Another major theme is love in the family. Love binds them together. This is shown when they searched desperately for their son’s albino buffalo.




Moral Values

We should learn to accept problems in life with a positive outlook. It means that although we are facing problems, we should not complain but instead we must attempt to face it courageously and solve whatever problems in hand. Failure is part of growing up. We should not despair in the face of failure.

Point of View

  • Third person point of view.

Language, Style and Literary Devices

Language is simple and easy to understand. The style is simple with no rhyming scheme. There are no full-stops in the poem. This is shows that there is no end for hardship.

Imagery – Gives picture of poet’s thoughts

  • soaky clothes torn
  • limbs marked by scratches
  • legs full of wounds
  • bloated carcasses
  • tiny chips of tree barks
  • rolling cigarette leaves


  • albino buffalo – symbol of something that should treasured
  • horrendous flood – symbol of terrible trials
  • stove – symbol of warmth and sustenance
  • bloated carcasses – symbol of death and decay


This poem tells of the hardship that a family in a village faces after a big flood. It takes a lot of courage and strength to see the silver lining and to move on after that. Yet, that is exactly what this family is doing. They’re spending time together, enjoying each other’s company and they are actually grateful for what they still have instead of what was lost. As we can read in the poem – they returned home without finding the buffalo but they did not seem to be really bothered by it. They accept fate as it is but more importantly, it portrays how they are different from many people who are materialistic.
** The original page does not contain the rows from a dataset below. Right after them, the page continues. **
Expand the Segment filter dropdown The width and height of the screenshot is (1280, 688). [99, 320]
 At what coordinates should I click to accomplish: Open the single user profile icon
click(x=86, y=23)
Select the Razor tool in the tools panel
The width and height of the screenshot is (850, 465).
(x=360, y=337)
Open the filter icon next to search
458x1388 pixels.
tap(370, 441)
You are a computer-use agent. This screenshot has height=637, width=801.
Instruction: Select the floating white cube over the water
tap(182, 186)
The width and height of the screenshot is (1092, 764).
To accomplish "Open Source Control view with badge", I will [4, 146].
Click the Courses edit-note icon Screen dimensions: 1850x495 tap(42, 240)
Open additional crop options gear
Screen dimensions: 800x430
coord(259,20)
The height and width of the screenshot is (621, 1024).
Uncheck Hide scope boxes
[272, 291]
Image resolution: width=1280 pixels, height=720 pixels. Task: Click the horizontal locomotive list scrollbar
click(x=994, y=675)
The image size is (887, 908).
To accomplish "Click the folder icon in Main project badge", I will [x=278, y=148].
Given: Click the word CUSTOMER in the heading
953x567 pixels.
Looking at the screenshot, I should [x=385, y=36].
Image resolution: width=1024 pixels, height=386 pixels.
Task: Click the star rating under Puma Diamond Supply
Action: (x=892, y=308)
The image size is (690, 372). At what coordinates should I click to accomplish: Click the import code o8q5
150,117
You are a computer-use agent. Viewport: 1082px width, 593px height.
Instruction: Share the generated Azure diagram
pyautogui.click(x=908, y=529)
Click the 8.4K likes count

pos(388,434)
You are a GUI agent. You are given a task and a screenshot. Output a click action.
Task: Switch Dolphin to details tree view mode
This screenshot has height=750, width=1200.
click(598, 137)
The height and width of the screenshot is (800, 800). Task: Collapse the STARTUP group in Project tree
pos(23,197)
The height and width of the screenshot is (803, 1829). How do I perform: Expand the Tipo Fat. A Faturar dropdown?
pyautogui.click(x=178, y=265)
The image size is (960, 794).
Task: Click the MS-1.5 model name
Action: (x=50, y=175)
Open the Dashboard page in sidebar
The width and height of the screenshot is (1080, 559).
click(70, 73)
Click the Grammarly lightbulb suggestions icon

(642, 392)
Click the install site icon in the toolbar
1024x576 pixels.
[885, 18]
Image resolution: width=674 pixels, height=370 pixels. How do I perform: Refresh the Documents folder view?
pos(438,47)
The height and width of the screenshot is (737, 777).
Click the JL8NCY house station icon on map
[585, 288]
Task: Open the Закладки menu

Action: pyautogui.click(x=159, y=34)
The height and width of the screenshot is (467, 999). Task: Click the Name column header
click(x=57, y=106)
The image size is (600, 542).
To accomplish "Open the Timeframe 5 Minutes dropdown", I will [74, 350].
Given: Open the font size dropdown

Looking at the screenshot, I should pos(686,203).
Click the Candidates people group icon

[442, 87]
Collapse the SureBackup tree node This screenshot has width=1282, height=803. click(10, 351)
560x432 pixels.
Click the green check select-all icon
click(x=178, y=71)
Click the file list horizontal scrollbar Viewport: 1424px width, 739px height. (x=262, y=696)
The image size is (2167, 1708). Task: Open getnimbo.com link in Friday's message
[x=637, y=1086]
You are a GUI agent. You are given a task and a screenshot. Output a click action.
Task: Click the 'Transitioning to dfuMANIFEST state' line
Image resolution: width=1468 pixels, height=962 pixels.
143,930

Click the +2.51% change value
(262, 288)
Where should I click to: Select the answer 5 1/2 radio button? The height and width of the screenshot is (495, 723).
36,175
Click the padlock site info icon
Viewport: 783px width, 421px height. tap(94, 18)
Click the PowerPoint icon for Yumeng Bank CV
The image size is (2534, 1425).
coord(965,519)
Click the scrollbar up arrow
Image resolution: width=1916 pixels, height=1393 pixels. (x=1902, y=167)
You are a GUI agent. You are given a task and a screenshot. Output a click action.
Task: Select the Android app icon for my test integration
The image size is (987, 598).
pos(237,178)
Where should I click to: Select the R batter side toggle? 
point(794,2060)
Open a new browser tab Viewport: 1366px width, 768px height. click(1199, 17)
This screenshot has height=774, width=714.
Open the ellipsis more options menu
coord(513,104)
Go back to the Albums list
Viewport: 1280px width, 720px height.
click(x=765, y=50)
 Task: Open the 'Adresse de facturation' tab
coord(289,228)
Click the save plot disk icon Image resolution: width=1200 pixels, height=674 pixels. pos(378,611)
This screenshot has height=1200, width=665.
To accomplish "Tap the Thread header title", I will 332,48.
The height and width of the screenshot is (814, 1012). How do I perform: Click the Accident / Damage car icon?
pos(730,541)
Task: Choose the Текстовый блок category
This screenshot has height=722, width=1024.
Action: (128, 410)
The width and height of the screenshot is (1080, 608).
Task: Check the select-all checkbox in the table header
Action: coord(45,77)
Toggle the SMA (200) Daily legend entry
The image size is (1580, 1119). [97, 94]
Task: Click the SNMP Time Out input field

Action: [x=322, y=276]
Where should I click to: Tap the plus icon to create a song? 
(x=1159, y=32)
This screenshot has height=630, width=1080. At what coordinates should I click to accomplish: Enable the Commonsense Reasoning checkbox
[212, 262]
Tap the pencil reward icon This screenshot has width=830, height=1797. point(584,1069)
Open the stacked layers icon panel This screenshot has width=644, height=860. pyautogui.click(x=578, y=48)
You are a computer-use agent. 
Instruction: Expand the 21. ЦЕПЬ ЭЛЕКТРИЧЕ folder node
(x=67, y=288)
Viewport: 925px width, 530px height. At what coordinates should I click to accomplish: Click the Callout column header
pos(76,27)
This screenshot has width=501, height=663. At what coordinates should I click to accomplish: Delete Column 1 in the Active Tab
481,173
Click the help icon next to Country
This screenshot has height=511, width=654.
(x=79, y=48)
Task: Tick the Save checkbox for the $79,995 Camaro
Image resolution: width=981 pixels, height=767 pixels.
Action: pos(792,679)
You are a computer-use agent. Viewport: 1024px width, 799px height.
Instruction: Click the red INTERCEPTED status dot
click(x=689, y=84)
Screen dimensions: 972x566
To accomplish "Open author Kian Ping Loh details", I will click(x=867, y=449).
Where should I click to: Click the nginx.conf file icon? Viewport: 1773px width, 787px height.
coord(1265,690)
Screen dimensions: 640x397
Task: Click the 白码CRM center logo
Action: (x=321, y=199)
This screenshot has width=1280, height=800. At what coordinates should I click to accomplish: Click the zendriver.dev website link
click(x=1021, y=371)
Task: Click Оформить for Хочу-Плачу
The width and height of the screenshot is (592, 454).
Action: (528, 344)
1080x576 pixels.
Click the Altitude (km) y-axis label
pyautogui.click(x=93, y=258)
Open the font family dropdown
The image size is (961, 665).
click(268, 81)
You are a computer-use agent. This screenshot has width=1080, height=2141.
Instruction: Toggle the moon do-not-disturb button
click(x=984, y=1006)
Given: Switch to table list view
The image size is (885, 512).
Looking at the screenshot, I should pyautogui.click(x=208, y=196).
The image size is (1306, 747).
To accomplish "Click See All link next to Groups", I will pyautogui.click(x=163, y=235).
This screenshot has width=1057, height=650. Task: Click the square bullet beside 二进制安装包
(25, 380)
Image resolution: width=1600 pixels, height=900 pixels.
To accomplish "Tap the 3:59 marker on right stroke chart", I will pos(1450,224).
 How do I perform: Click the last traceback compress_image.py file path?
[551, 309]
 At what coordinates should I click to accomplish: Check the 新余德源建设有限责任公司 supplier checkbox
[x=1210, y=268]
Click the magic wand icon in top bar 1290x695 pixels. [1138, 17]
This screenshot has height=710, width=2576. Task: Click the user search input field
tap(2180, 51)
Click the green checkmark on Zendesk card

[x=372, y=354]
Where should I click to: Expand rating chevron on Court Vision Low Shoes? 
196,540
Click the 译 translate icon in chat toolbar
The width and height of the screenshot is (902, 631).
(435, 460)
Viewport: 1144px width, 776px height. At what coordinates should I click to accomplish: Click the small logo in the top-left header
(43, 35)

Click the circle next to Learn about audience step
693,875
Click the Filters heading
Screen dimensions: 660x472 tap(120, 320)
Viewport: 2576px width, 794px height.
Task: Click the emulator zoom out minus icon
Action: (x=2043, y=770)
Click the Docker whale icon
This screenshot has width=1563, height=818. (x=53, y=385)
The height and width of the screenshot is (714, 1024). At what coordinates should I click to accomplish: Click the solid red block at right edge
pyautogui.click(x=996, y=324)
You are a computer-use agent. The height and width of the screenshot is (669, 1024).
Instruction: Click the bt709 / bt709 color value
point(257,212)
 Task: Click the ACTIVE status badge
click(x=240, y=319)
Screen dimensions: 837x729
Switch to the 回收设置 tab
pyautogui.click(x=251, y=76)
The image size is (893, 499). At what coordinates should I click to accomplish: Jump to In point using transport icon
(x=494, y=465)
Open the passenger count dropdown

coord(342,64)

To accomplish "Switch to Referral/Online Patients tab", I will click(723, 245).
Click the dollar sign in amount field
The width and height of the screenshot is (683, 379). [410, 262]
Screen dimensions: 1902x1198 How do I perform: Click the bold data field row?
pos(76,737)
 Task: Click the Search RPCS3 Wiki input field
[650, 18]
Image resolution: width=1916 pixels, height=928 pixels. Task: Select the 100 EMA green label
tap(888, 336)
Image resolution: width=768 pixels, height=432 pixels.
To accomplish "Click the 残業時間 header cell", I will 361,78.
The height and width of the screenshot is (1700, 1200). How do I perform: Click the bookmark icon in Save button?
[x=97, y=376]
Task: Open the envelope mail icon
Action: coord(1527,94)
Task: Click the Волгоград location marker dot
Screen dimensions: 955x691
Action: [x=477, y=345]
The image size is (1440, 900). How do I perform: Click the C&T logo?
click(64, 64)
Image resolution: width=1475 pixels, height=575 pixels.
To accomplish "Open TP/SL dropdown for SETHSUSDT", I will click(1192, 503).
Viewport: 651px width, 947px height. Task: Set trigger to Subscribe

Although the Albino buffalo is a rare species of the buffalo family, the family in the poem is not very worried that their precious buffalo is missing. This poem wants to convey the hardship that they endured and even though they saw many dead animals floating because of the flood, they were still searching for the buffalo. It is important to know that they did not complain and did not lose hope as they were used to difficult life. They refuse to let it ruin their day and their spirit. The main concern is that they did try to find it as the buffalo belongs to their son. This shows that they were looking for it as they were concerned for their son’s lost.